Text excerpt ::
Plot: Francois is a totally unremarkable lower middle class middle aged South African man, leaving an unremarkable life with his wife and their newly wed daughter. Except that Francois is a closeted gay man. And as the handsome adult son of an old friend emerges back in his life, the strength of his burgeoning passion towards him threatens to wreck his life and those around him.
Review: There is a phenomenon in cinema which I have called the "Tyler Perry effect": the inexplicable success of a certain kind of films, which are being targeted and enjoyed by a minority, any kind of minority, for some inexplicable reason and despite a lack of any apparent qualities apart from offering a crude mirror for a particular audience to reflect itself on. And it is something that LGB cinema is frequently guilty of. Call me naive, but to me, a director who embarks on a project with the sole project of targeting a minority and offering them what they want to see is in the wrong job. It would indeed be very sad if audience only selected films based on any links with their own lifestyle and life stories. The mark of a great film is that it can make an emotional connection with anybody, regardless of their background.
So while Beauty, given its subject, might make you worry it belongs to such a niche, its qualities elevates it well beyond the confine of the LGB cinema. The opening scene instantly makes you realise that you are in safe hands. In it, as a wedding is taking place, among all the social agitation and brouhaha, Francois, having only just noticed his old friend's adult son, is transfixed, immobile in his muted attraction. And it is all to Dean Lotz's tribute that he is able to express so much with so little; all that needs to be understood is shown in his eyes: a glance that is part admiration, part lust with a slight hint of surprise but all cooly restrained.
Beauty is an enjoyable but demanding film that requires attention from its audience, as its subtlety is one of its numerous qualities, be it its plot developments which are not spelled out, or its main character who gives very little away. Since the man has nobody to confide into about what he is happening to him, it is up to us to pick up hints of his state of mind through his subtle facial expressions and his actions, or through some seemingly mundane dialogue which speaks volumes.

Recorded data ::
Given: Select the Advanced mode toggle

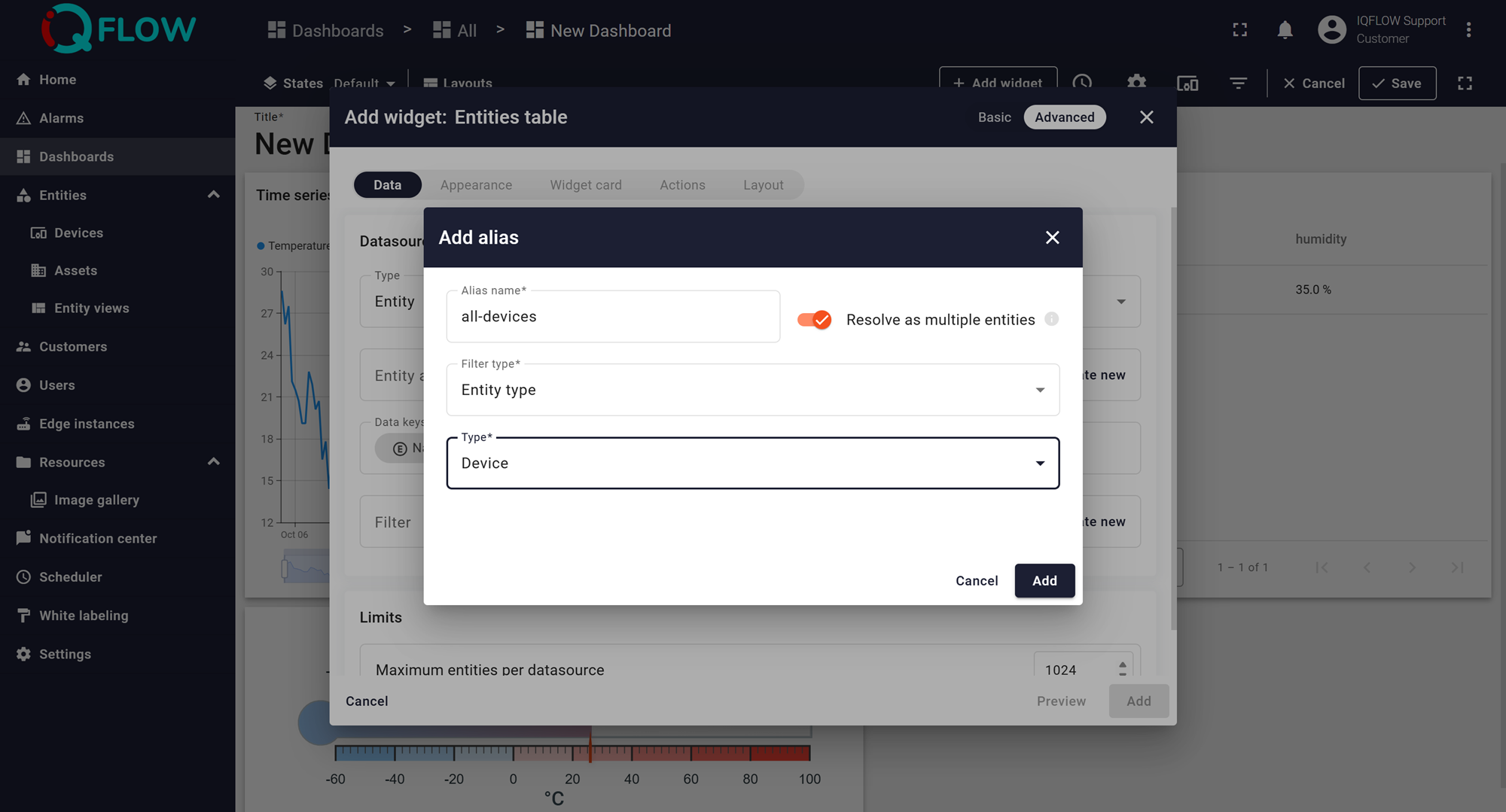Looking at the screenshot, I should (x=1064, y=117).
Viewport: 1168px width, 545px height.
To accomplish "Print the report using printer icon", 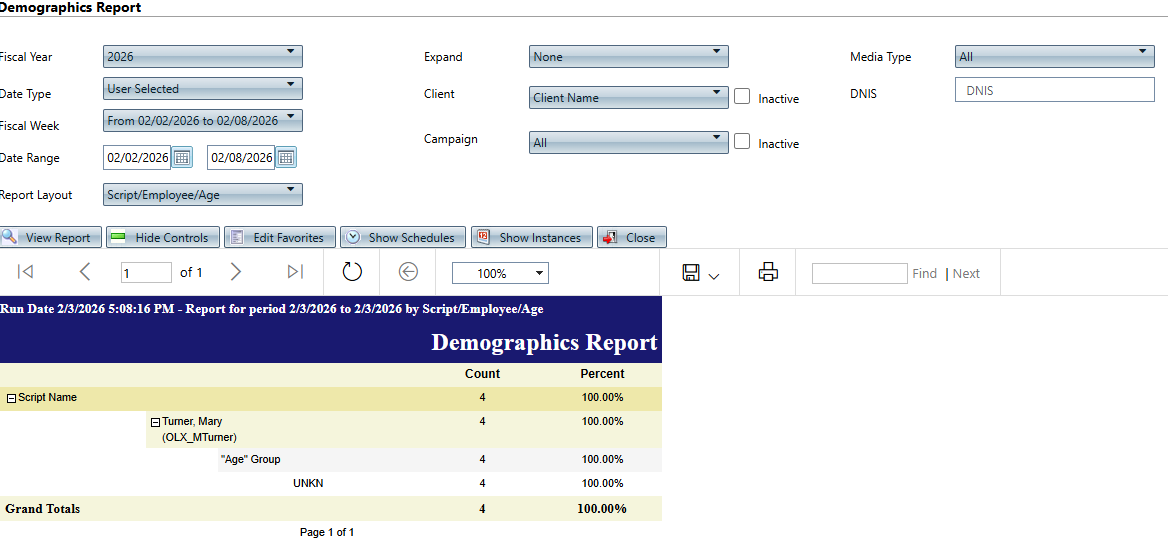I will 768,272.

Work to complete ::
A. In the review of Beauty, which actor is credited with expressing so much with so little in the opening scene?
B. Reproduce word for word the passage of the Beauty review from "Plot: Francois is" to "those around him.".

Results by task ::
A. Dean Lotz

B.
Plot: Francois is a totally unremarkable lower middle class middle aged South African man, leaving an unremarkable life with his wife and their newly wed daughter. Except that Francois is a closeted gay man. And as the handsome adult son of an old friend emerges back in his life, the strength of his burgeoning passion towards him threatens to wreck his life and those around him.